3, 4-dihydroxy-L-phenylalanine-derived melanin from Yarrowia lipolytica mediates the synthesis of silver and gold nanostructures

Abstract

Background: Nanobiotechnology applies the capabilities of biological systems in generating a variety of nano-sized structures. Plants, algae, fungi and bacteria are some systems mediating such reactions. In fungi, the synthesis of melanin is an important strategy for cell-survival under metal-stressed conditions. Yarrowia lipolytica, the biotechnologically significant yeast also produces melanin that sequesters heavy metal ions. The content of this cell-associated melanin is often low and precursors such as L-tyrosine or 3, 4-dihydroxy-L-phenylalanine (L-DOPA) can enhance its production. The induced melanin has not been exploited for the synthesis of nanostructures. In this investigation, we have employed L-DOPA-melanin for the facile synthesis of silver and gold nanostructures. The former have been used for the development of anti-fungal paints.

Methods: Yarrowia lipolytica NCIM 3590 cells were incubated with L-DOPA for 18 h and the resultant dark pigment was subjected to physical and chemical analysis. This biopolymer was used as a reducing and stabilizing agent for the synthesis of silver and gold nanostructures. These nanoparticles were characterized by UV-Visible spectra, X-ray diffraction (XRD) studies, and electron microscopy. Silver nanoparticles were evaluated for anti-fungal activity.

Results: The pigment isolated from Y. lipolytica was identified as melanin. The induced pigment reduced silver nitrate and chloroauric acid to silver and gold nanostructures, respectively. The silver nanoparticles were smaller in size (7 nm) and displayed excellent anti-fungal properties towards an Aspergillus sp. isolated from a wall surface. An application of these nanoparticles as effective paint-additives has been demonstrated.

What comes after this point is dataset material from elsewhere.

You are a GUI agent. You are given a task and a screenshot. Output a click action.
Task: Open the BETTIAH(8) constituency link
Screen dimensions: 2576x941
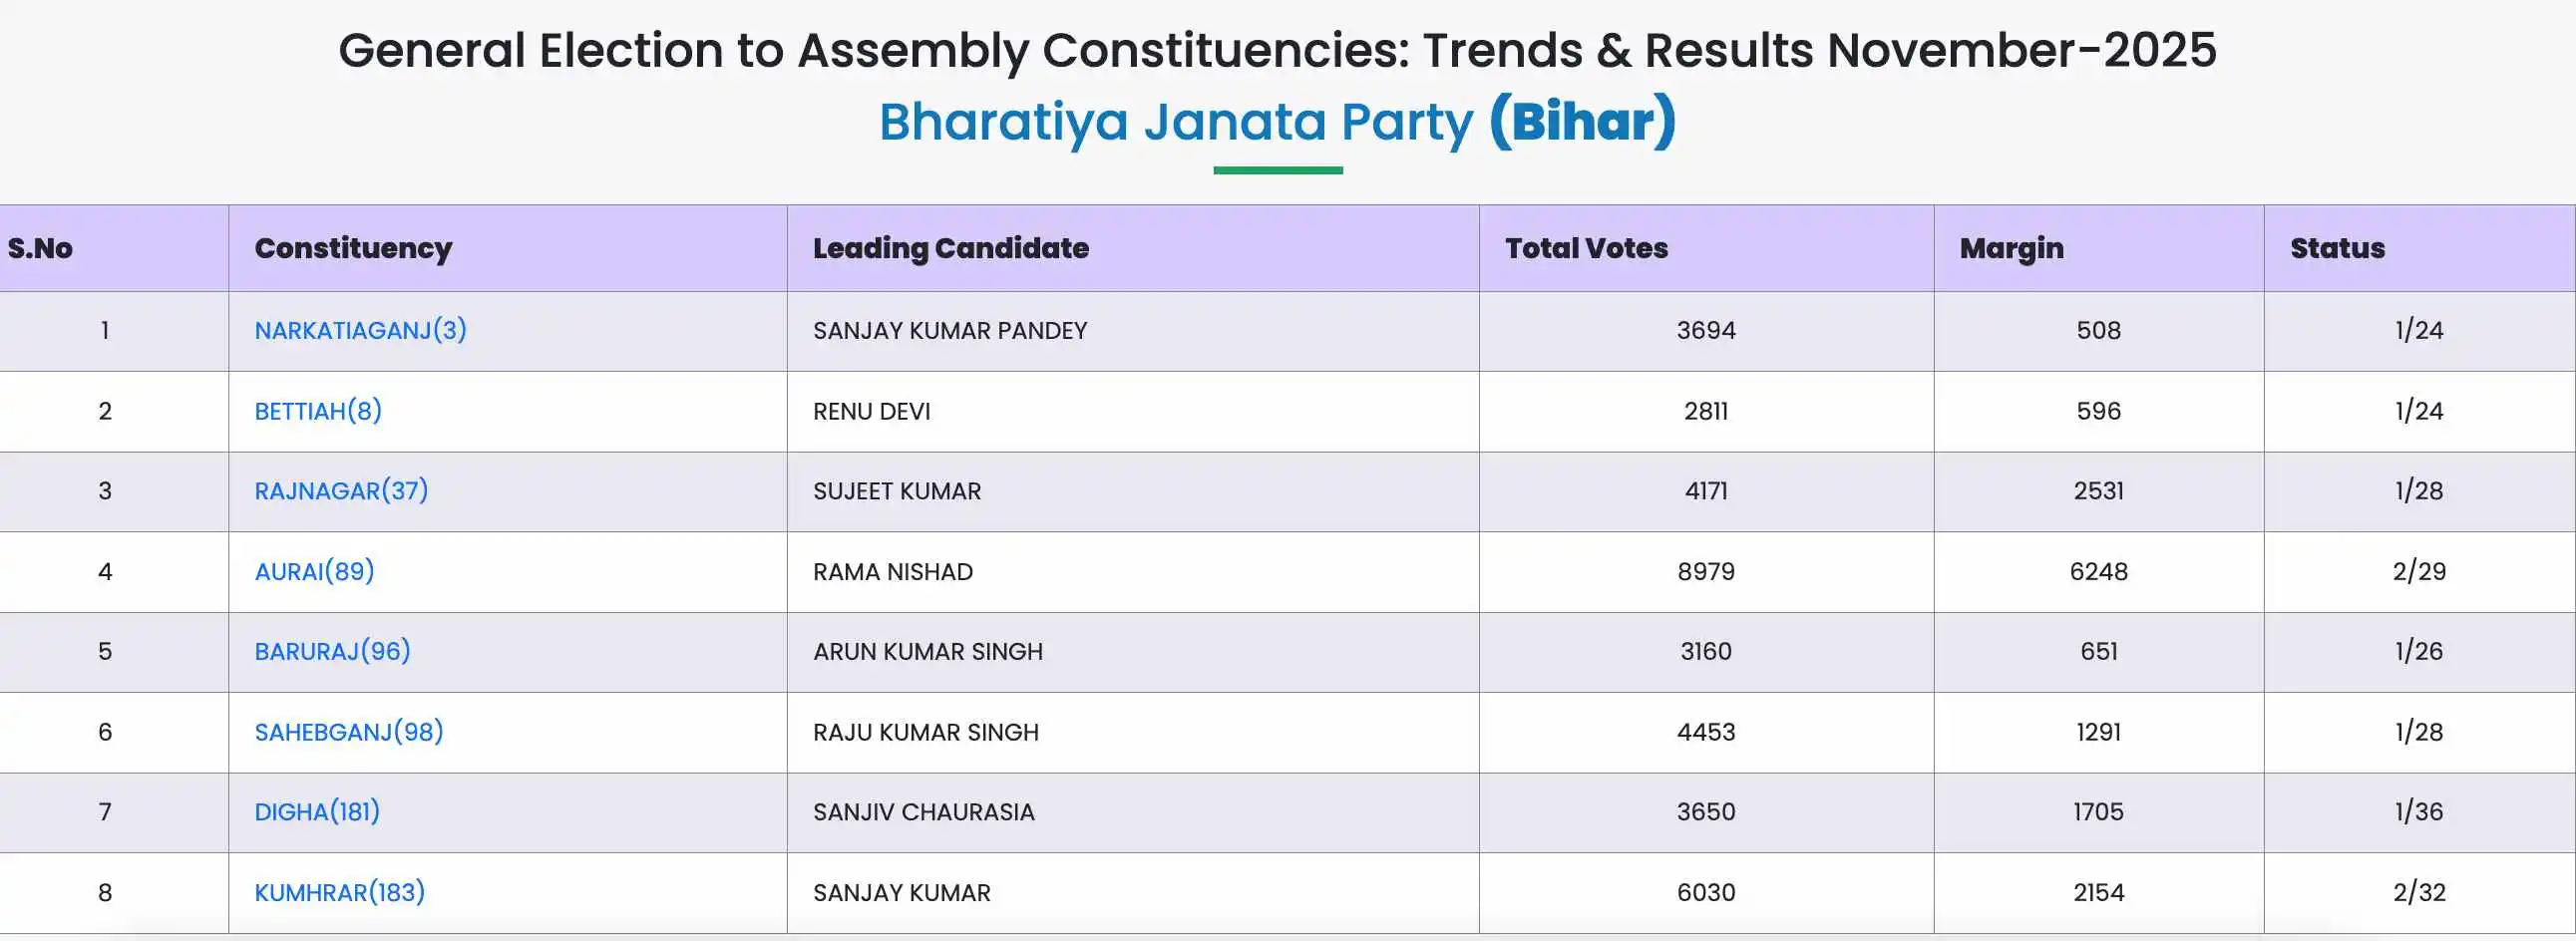point(318,411)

Conclusion: The yeast mediated enhanced production of the metal-ion-reducing pigment, melanin. A simple and rapid method for the extracellular synthesis of nanoparticles with paint-additive-application was developed.

Figure 1

Characterization of the L-DOPA induced-melanin derived from Y. lipolytica NCIM 3590. Visual observations of reaction mixtures containing (a) L-tyrosine (b) L-DOPA [in Figures a and b, tube C depicts control tube without cells and tube T depicts reaction mixtures with resting cells]. Representative (c) SEM image (d) UV-Visible spectrum (e) FTIR spectrum.

Figure 2

Effect of pH on the synthesis of (a) silver and (b) gold nanoparticles by L-DOPA induced-melanin derived from Y. lipolytica NCIM 3590. [Reaction mixtures (2 ml) contained 10 μg of melanin at different pH, 1 mM metal salt incubated at 100°C for 10 min. Tubes and lines 1–4 depict pH of 6.0, 8.0, 10.0 and 12.0, respectively]. Effect of salt concentration on the synthesis of (c) silver and (d) gold nanoparticles [Reaction mixtures (2 ml) contained 10 μg of melanin at pH 12.0 and different concentrations of metal salts incubated at 100°C for 10 min. Tubes and lines 1–8 depict salt concentrations of 0.25, 0.5, 0.75, 1.0, 1.25, 1.5, 1.75 and 2.0 mM, respectively; tube and line C depicts a control without melanin].

Figure 3

Representative XRD profiles of melanin-mediated nanoparticles of (a) silver (b) gold. Three peaks in Figure (a) are unassigned.

Figure 4

Representative TEM images (at different magnifications) and SAED profiles of melanin-mediated nanoparticles of (a, b and c) silver and (d, e and f) gold, respectively.

Figure 5

Representative SEM images of melanin-induced (a) silver and (b) gold nanoparticles. Representative EDS profiles of (c) silver and (d) gold nanoparticles.

Figure 6

Proposed mechanism involved in the synthesis of nanoparticles by L-DOPA induced-melanin derived from Y. lipolytica.

Figure 7

Anti-fungal activity of silver nanoparticles synthesized by the L-DOPA induced-melanin derived from Y. lipolytica. Plates depicting growth of Aspergillus sp. (a) without (b) with silver nanoparticles. Paint-coated filter paper strips (c) without and (d) with silver nanoparticles as seen from the base of the plate. Representative pictures depicting the growth of the fungus on glass plates coated with (e) un-modified and (f) modified paint.